A veces el silencio es contagioso. Dominados por sus personales ansiedades, Marguerite y Vendale parecían experimentar la influencia del amigo silente. Toda la responsabilidad de mantener la conversación recayó sobre los hombros de Obenreizer, quien con valentía la sostuvo. Abrió su corazón de extranjero ilustrado y cantó loores a Inglaterra. Cuando otros temas se agotaban, volvía él a esa fuente inagotable, y siempre encontraba un caudal tan abundoso como el de antes. Obenreizer habría dado un brazo, un ojo o una pierna por haber nacido inglés. Fuera de Inglaterra no existía una institución como el hogar, algo como un lugar junto al fuego, un elemento como una mujer bonita. Su querida Miss Marguerite le perdonaría que adjudicara la belleza que la adornaba a la teoría de que en tiempos remotos tuvo que haber habido algún antepasado inglés entre los suyos, oscuros y desconocidos. ¡Miren hacia la nación inglesa y verán gentes altas, limpias, rozagantes y fuertes! ¡Miren sus ciudades! ¡Cuánta magnificencia en sus edificios públicos! ¡Cuánto orden y decoro en sus calles! ¡Cuan admirables sus leyes, que suman el principio eterno de la justicia y el otro principio eterno de las libras, los chelines y los peniques, para aplicar el total a todos los agravios civiles, desde el agravio al honor de un hombre, hasta el agravio a las narices de un hombre! Usted ha perdido a mi hija: ¡libras, chelines y peniques!
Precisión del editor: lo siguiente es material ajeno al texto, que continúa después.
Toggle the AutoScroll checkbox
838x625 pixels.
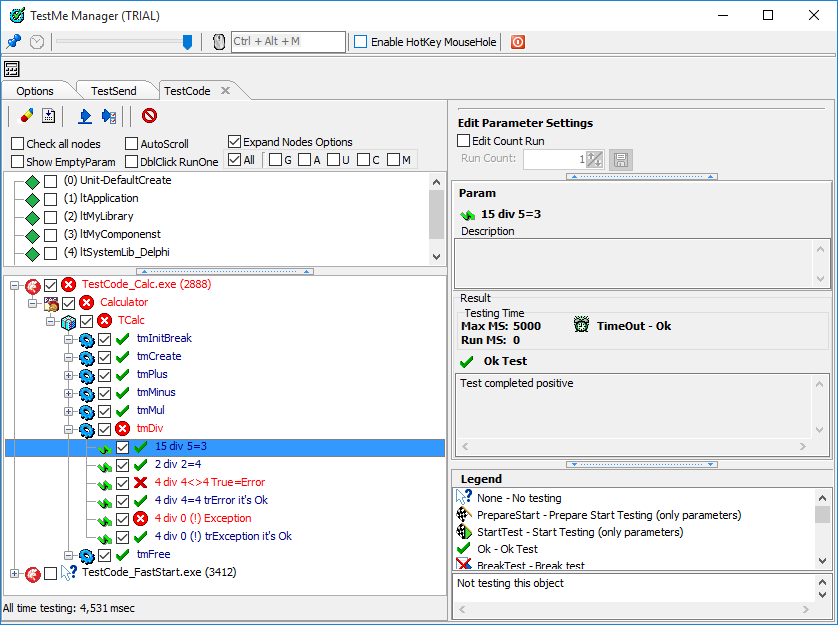coord(132,144)

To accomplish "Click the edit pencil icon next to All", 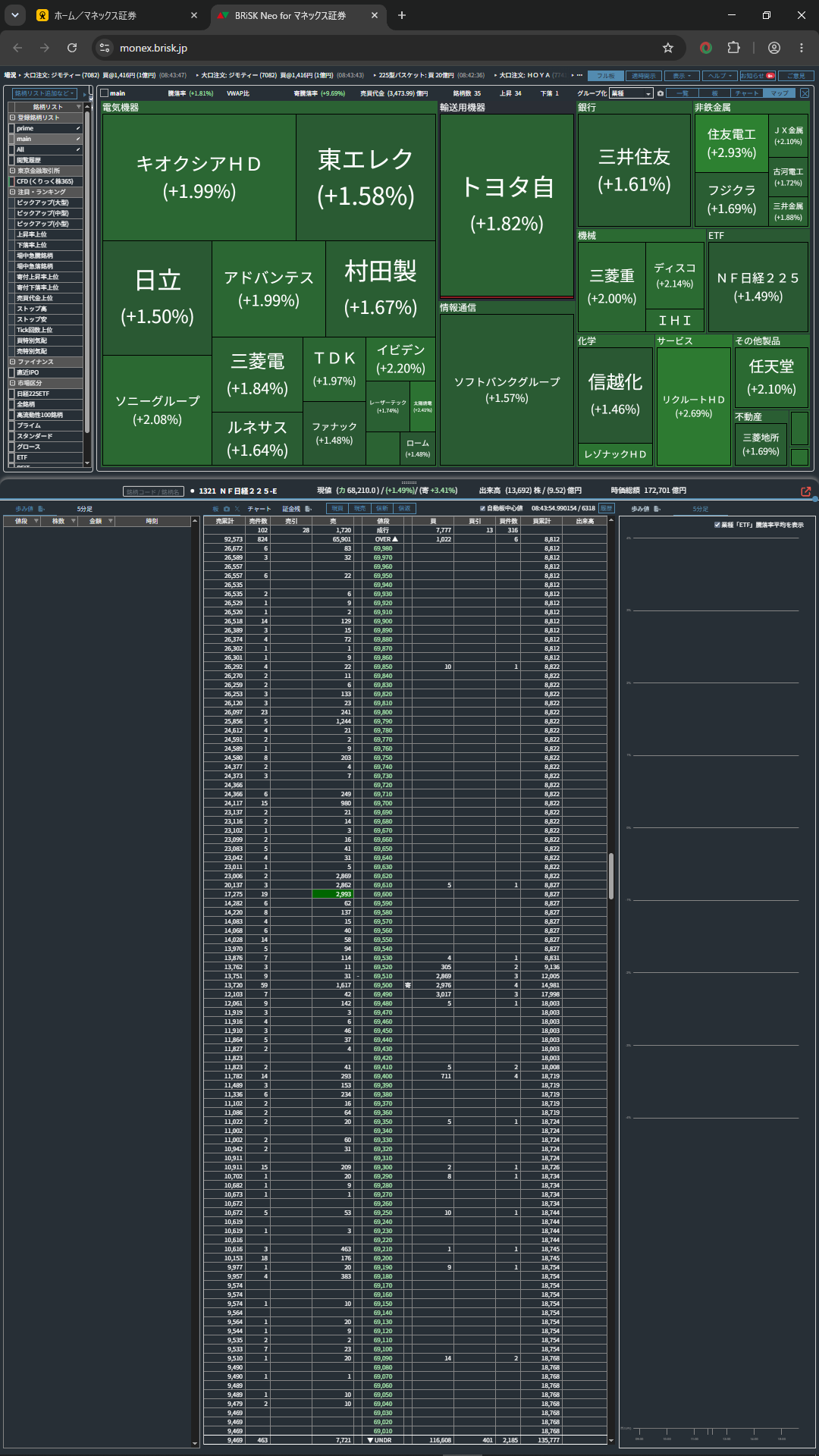I will pyautogui.click(x=78, y=149).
Usted me ha tumbado de un golpe en la cara: ¡libras, chelines y peniques! ¿Hasta dónde podía llegar la prosperidad material de un país semejante? Obenreizer se proyectaba hacia el futuro pero no era capaz de ver el fin. El entusiasmo de Obenreizer pedía autorización para mostrarse, al estilo inglés, en un brindis. ¡He aquí terminada nuestra modesta cena, he aquí nuestro frugal postre sobre la mesa, y he aquí a un admirador de Inglaterra que se adapta a las costumbres nacionales y pronuncia un discurso! ¡Un brindis por sus blancos acantilados de Albion, Mr. Vendale! ¡Por sus virtudes nacionales, su clima estupendo y sus fascinantes mujeres! ¡Por sus Chimeneas, por sus Hogares, por su Habeas Corpus y por todas sus demás instituciones! En una palabra: por Inglaterra! ¡Hip, hip, hip, hurra!